Ziel der Übung :: Schreiben Sie alle folgenden Einträge Zeile für Zeile unverändert ab.

Daten zum Auffinden sichtbarer Ziele
# # # # # # #

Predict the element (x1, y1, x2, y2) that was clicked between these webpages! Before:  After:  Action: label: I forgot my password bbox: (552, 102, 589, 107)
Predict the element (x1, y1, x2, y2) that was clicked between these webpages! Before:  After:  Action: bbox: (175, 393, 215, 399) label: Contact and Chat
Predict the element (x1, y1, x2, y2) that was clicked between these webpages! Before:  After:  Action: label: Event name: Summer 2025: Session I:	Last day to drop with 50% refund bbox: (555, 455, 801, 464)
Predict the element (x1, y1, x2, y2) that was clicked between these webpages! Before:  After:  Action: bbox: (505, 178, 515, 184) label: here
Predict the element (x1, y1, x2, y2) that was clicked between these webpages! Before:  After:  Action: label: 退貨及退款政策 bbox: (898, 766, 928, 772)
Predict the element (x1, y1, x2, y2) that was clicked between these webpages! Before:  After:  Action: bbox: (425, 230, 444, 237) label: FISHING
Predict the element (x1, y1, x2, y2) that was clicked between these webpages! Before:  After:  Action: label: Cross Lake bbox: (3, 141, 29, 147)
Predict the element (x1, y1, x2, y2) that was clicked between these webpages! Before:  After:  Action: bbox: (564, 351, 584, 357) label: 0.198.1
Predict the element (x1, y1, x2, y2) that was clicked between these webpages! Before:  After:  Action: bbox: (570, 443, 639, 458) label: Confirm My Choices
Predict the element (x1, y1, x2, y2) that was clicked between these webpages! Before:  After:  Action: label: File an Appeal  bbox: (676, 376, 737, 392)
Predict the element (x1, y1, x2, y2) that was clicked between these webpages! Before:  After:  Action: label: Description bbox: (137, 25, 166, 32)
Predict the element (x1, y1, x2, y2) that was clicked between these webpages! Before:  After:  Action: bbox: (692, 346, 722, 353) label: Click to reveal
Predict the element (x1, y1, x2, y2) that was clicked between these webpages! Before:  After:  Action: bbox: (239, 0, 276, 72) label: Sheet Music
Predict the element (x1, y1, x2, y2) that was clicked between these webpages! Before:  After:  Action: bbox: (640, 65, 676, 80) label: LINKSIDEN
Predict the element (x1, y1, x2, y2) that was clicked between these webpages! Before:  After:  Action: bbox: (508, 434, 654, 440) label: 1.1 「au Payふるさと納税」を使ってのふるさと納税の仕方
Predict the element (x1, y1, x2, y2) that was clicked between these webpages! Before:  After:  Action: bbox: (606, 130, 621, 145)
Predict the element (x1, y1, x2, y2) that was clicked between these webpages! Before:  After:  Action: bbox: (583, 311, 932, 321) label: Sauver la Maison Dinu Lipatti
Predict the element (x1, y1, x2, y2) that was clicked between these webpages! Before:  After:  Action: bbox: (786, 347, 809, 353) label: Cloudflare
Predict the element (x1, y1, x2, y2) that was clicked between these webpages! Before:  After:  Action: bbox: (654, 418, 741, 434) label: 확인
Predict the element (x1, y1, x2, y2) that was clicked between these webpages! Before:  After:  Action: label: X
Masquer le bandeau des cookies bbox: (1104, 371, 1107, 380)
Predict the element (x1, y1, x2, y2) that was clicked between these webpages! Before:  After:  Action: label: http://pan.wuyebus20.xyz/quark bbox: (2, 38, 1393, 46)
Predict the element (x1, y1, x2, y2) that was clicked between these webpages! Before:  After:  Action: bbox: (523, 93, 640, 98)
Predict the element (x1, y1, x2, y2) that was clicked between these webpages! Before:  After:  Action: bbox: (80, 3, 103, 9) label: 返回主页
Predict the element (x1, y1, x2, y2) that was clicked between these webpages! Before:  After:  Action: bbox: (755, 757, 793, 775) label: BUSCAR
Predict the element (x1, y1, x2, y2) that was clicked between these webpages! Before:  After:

# # # # # # #

Lösung der Übung ::
Predict the element (x1, y1, x2, y2) that was clicked between these webpages! Before:  After:  Action: label: I forgot my password bbox: (552, 102, 589, 107)
Predict the element (x1, y1, x2, y2) that was clicked between these webpages! Before:  After:  Action: bbox: (175, 393, 215, 399) label: Contact and Chat
Predict the element (x1, y1, x2, y2) that was clicked between these webpages! Before:  After:  Action: label: Event name: Summer 2025: Session I:	Last day to drop with 50% refund bbox: (555, 455, 801, 464)
Predict the element (x1, y1, x2, y2) that was clicked between these webpages! Before:  After:  Action: bbox: (505, 178, 515, 184) label: here
Predict the element (x1, y1, x2, y2) that was clicked between these webpages! Before:  After:  Action: label: 退貨及退款政策 bbox: (898, 766, 928, 772)
Predict the element (x1, y1, x2, y2) that was clicked between these webpages! Before:  After:  Action: bbox: (425, 230, 444, 237) label: FISHING
Predict the element (x1, y1, x2, y2) that was clicked between these webpages! Before:  After:  Action: label: Cross Lake bbox: (3, 141, 29, 147)
Predict the element (x1, y1, x2, y2) that was clicked between these webpages! Before:  After:  Action: bbox: (564, 351, 584, 357) label: 0.198.1
Predict the element (x1, y1, x2, y2) that was clicked between these webpages! Before:  After:  Action: bbox: (570, 443, 639, 458) label: Confirm My Choices
Predict the element (x1, y1, x2, y2) that was clicked between these webpages! Before:  After:  Action: label: File an Appeal  bbox: (676, 376, 737, 392)
Predict the element (x1, y1, x2, y2) that was clicked between these webpages! Before:  After:  Action: label: Description bbox: (137, 25, 166, 32)
Predict the element (x1, y1, x2, y2) that was clicked between these webpages! Before:  After:  Action: bbox: (692, 346, 722, 353) label: Click to reveal
Predict the element (x1, y1, x2, y2) that was clicked between these webpages! Before:  After:  Action: bbox: (239, 0, 276, 72) label: Sheet Music
Predict the element (x1, y1, x2, y2) that was clicked between these webpages! Before:  After:  Action: bbox: (640, 65, 676, 80) label: LINKSIDEN
Predict the element (x1, y1, x2, y2) that was clicked between these webpages! Before:  After:  Action: bbox: (508, 434, 654, 440) label: 1.1 「au Payふるさと納税」を使ってのふるさと納税の仕方
Predict the element (x1, y1, x2, y2) that was clicked between these webpages! Before:  After:  Action: bbox: (606, 130, 621, 145)
Predict the element (x1, y1, x2, y2) that was clicked between these webpages! Before:  After:  Action: bbox: (583, 311, 932, 321) label: Sauver la Maison Dinu Lipatti
Predict the element (x1, y1, x2, y2) that was clicked between these webpages! Before:  After:  Action: bbox: (786, 347, 809, 353) label: Cloudflare
Predict the element (x1, y1, x2, y2) that was clicked between these webpages! Before:  After:  Action: bbox: (654, 418, 741, 434) label: 확인
Predict the element (x1, y1, x2, y2) that was clicked between these webpages! Before:  After:  Action: label: X
Masquer le bandeau des cookies bbox: (1104, 371, 1107, 380)
Predict the element (x1, y1, x2, y2) that was clicked between these webpages! Before:  After:  Action: label: http://pan.wuyebus20.xyz/quark bbox: (2, 38, 1393, 46)
Predict the element (x1, y1, x2, y2) that was clicked between these webpages! Before:  After:  Action: bbox: (523, 93, 640, 98)
Predict the element (x1, y1, x2, y2) that was clicked between these webpages! Before:  After:  Action: bbox: (80, 3, 103, 9) label: 返回主页
Predict the element (x1, y1, x2, y2) that was clicked between these webpages! Before:  After:  Action: bbox: (755, 757, 793, 775) label: BUSCAR
Predict the element (x1, y1, x2, y2) that was clicked between these webpages! Before:  After:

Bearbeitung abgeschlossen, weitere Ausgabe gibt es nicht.